Testing Sell Threshold
For the same reasons as stated in the buy threshold test we just performed, I now want to look at the sell threshold. Once again I will use TradeStation’s optimization feature to test values between 50 and 95 in increments of 5. Below is a graph depicting the results. The x-axis depicts the sell threshold and the y-axis depicts the profit generated for that particular run.
Here we are pleased to see a wide-range of profitable choices for the exit threshold. There is also a clear trend. As you increase the threshold, the more profit you make. By increasing the threshold you are actually holding on to your trade for a longer period. This is a classic and well established market phenomena to hold on to your winners. Our study demonstrates there is clear benefit in doing just that! Below we are going to look at the results based upon the average profit per trade.
Again, we see a very similar story where we increase the average profit per trade as we hold a trade for longer periods of time. To rise above $200 per trade you will need to have an exit threshold above 60. The default value of the strategy is 65. This is far from an optimal value.

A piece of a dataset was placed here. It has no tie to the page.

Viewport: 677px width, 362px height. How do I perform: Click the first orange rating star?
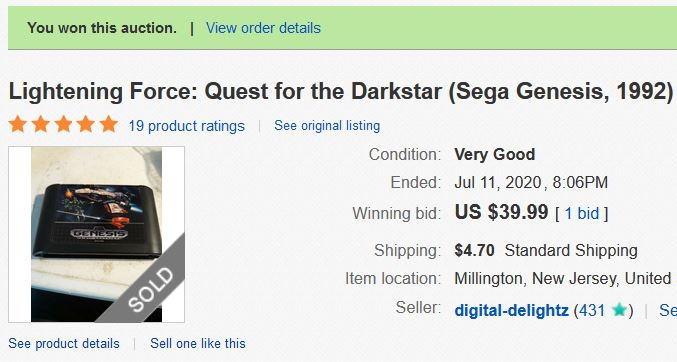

Post Event Market Behavior
After we have opened a new trade based upon on strategy rules how does the market tend to act 5, 10, or 20 days later? Does the market tend to move lower, higher or not do much of anything? To test this I will simply hold a position X days after opening it before closing it. Based upon my knowledge for testing other similar setups, I’m guessing we will see a clear benefit in holding the trade for 10 or 20 trading days. I’m also guessing the longer we hold a trade, the more profit we generate. This would be consistent with other similar timing methods for the S&P. Below is a graph depicting the results. The x-axis depicts the hold period and the y-axis depicts the profit generated for that particular run.
Well, I was a little off on my guess. If you compare this study with a pervious study, Using Fear to Time The Market, you will notice these two graphs are different. In the previous article it payed to hold a trade 20 days vs 10 days. In short, the longer you held the more money you made. In this study, that’s not the case. There is a clear advantage to holding the trade for 9 to 13 days but, after that the total profit begins to fade. This is why testing is so important. The two strategies are very similar, but do demonstrate some different characteristics upon close examination.
This appears to be another viable method for determining a high probability entry point. We have demonstrated that the buy and sell thresholds of this system appear robust, working across a variety of values. We have also demonstrated that the market tends to show a strong tendency to rise for about a two week period after a trade is entered. The code I used to generate the results is available at the bottom of this article. Is this a complete trading strategy that you can trade with your own money? Probably not. Please note the code used to generate these results has no stops! Most people would consider this a complete violation of the rules. I myself would not trade without stops. So a catastrophic hard stop may be added. In closing, this strategy is a great start for building a complete trading system. I’m sure a profitable system could be created with a little work.